While arousal is predominately parasympathetic,
ejaculation is primarily a sympathetic phenomenon. Preganglionic sympathetic fibers leave the spinal cord from the first and second lumbar segments, synapsing and eventually distributing to the vas deferens, seminal vesicles, and the prostate through the hypogastric nerves, stimulating smooth muscle contractions (
12). Ejaculation occurs in two phases: seminal emission (sympathetic T10-L2) and propulsatile ejaculation or expulsion (parasympathetic S2-4 and somatic). Seminal emission involves transport of semen into the prostatic urethra via the ejaculatory ducts in the prostate. The sympathetic hypogastric nerve (L1, L2) activity closes the bladder neck to prevent retrograde ejaculation. A sense of impending “ejaculatory inevitability” proceeds propulsatile ejaculation and the seminal bolus is then propelled distally out the urethral meatus (
14). Orgasm usually occurs with ejaculation, but they are not synonymous and are separate neurological entities.

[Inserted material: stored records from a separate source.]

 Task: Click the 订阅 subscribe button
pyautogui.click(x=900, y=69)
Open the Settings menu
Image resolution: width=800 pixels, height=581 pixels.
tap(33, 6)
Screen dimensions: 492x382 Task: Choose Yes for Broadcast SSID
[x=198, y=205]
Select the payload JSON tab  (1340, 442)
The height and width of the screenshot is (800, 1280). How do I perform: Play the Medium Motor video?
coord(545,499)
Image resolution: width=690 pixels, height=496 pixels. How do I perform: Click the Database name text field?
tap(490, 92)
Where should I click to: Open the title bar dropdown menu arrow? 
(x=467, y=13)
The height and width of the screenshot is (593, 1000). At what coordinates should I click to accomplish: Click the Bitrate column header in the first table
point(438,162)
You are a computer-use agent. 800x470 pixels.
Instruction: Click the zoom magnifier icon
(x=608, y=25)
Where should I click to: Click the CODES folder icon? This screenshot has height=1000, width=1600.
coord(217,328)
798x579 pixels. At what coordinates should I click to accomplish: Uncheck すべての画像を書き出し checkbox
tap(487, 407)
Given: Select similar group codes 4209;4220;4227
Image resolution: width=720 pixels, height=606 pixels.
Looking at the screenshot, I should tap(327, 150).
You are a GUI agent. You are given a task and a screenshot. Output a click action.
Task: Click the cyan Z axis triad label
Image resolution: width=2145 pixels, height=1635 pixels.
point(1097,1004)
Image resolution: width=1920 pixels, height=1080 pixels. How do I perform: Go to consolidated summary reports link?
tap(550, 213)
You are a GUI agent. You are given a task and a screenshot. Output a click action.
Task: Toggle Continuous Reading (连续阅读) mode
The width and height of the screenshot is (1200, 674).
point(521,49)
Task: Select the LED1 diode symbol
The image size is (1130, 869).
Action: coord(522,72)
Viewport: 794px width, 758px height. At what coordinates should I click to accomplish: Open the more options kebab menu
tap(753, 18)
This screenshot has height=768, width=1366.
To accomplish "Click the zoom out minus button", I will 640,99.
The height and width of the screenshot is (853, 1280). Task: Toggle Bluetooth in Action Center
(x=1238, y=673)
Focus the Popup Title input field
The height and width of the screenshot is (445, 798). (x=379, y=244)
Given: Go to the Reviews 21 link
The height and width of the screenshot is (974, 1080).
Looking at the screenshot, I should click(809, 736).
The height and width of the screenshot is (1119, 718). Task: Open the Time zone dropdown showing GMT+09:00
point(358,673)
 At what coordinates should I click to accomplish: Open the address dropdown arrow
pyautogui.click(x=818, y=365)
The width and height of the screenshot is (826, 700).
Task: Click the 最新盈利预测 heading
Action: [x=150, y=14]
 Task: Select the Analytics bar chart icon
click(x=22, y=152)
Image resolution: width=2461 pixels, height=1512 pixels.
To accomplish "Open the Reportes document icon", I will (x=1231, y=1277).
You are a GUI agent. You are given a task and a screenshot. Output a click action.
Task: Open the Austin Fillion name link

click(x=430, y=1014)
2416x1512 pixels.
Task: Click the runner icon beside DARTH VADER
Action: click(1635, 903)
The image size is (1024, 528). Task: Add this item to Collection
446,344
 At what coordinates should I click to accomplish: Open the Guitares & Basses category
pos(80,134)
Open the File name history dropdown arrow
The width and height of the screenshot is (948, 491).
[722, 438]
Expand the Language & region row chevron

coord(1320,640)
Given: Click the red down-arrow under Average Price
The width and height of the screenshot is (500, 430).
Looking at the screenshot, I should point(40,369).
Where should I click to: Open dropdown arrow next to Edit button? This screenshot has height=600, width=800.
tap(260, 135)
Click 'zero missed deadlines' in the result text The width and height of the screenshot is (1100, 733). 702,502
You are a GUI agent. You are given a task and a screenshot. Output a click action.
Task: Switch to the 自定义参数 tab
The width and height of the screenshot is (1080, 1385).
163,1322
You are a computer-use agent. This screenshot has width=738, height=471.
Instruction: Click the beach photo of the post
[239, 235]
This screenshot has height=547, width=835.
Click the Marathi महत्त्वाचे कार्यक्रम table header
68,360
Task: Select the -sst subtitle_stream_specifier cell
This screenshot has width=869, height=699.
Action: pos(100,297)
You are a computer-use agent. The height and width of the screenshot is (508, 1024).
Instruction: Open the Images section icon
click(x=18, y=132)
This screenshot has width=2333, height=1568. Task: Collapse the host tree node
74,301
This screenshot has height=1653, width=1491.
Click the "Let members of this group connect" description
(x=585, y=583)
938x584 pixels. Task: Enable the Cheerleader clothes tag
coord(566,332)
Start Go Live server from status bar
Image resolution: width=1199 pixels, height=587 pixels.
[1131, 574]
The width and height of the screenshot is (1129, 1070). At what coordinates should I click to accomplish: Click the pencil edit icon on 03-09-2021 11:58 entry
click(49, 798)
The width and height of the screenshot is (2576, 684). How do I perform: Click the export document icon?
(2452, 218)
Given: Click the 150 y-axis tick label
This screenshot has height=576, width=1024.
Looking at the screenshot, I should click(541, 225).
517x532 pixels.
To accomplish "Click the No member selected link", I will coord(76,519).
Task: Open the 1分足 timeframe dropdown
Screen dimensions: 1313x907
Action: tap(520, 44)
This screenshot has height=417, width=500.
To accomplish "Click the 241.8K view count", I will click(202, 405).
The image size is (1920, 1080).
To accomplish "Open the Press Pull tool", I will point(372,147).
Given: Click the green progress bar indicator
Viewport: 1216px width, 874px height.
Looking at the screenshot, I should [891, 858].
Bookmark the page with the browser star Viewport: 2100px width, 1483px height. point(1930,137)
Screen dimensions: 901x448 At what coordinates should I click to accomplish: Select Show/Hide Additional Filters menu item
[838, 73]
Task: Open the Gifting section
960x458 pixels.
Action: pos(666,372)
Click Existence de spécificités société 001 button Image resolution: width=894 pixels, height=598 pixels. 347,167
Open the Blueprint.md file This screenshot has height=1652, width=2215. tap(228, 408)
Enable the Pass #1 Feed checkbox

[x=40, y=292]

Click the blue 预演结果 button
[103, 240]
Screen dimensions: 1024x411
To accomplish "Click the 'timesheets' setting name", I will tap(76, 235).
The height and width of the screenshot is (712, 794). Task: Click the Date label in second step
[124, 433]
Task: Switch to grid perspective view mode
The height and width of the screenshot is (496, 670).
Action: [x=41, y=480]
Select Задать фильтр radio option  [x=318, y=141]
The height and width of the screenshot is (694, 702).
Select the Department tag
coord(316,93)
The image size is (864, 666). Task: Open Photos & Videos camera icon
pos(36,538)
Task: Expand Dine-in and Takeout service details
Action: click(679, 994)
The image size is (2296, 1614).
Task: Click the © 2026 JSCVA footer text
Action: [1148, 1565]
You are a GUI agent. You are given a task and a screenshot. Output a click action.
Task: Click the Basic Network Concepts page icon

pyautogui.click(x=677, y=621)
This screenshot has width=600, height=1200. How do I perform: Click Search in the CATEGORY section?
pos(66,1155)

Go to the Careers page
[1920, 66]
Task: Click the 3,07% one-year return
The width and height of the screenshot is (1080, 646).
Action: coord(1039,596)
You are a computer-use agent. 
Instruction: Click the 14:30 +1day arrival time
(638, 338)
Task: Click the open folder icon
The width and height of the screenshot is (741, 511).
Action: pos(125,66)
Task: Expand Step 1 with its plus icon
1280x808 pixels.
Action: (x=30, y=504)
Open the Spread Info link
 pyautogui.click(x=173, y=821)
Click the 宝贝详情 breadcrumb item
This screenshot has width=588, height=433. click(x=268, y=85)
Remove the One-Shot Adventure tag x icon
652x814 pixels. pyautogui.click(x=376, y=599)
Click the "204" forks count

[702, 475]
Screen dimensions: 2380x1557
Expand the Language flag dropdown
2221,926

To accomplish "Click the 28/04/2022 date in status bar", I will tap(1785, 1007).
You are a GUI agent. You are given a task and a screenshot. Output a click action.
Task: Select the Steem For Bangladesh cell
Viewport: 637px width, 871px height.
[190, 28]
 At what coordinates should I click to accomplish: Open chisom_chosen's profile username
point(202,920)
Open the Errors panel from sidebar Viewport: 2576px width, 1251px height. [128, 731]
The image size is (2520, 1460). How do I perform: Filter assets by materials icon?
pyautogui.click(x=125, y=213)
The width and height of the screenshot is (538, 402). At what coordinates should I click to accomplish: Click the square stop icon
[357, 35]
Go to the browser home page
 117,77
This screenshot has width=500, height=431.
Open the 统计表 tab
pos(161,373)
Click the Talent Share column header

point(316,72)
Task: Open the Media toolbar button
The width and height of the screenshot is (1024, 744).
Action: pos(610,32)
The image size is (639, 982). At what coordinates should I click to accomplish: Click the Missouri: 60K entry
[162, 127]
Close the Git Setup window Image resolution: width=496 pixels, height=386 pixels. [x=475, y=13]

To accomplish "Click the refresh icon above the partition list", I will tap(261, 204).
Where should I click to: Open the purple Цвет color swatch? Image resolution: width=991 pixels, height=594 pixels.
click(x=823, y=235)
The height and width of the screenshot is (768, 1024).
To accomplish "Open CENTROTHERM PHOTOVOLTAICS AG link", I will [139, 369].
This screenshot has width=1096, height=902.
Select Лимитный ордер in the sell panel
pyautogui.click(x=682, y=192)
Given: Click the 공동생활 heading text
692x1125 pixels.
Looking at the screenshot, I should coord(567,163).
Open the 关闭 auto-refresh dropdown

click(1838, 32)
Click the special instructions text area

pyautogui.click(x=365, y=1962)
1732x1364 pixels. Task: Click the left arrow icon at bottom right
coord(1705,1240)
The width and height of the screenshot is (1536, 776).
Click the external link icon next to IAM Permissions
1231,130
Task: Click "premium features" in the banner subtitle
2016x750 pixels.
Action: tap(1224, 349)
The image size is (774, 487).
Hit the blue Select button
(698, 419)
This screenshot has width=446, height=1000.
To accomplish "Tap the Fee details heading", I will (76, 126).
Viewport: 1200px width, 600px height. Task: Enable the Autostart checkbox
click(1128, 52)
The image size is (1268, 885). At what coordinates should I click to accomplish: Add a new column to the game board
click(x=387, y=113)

Orgasm appears to be relayed through both the somatic and autonomic systems (
23), but neurologically, orgasm is the least understood of the sexual phases. It is a complicated combination of local spinal cord reflexes and cerebral and autonomic influences, any of which could potentially dominate in any one orgasmic experience or be adequate within themselves. “Orgasm” after disability may include orgasmic attainment without genital stimulation (i.e. “eargasms” after SCI, orgasm arising from breast stimulation alone, etc). For example, about half of men and women with complete SCI can still experience orgasm, and a few neurophysiological theories have been proposed for this phenomenon (
25). Strength of the pelvic floor contractions (somatic), the degree of engorgement of the internal genitalia (autonomic), subjective awareness of internal genitalia contractions (i.e., uterine), duration and degree of brain arousal, and interpretations of cardiovascular alterations with sexual activity are all factors in the subjective intensity of orgasmic release. While estrogen does not seem to influence the orgasmic potential in women, low androgen levels make orgasm more difficult to reach in both men and women (
26). Oxytocin levels may rise during arousal and orgasm, and prolactin levels remain elevated after orgasm (
23), but the significance of this is not known.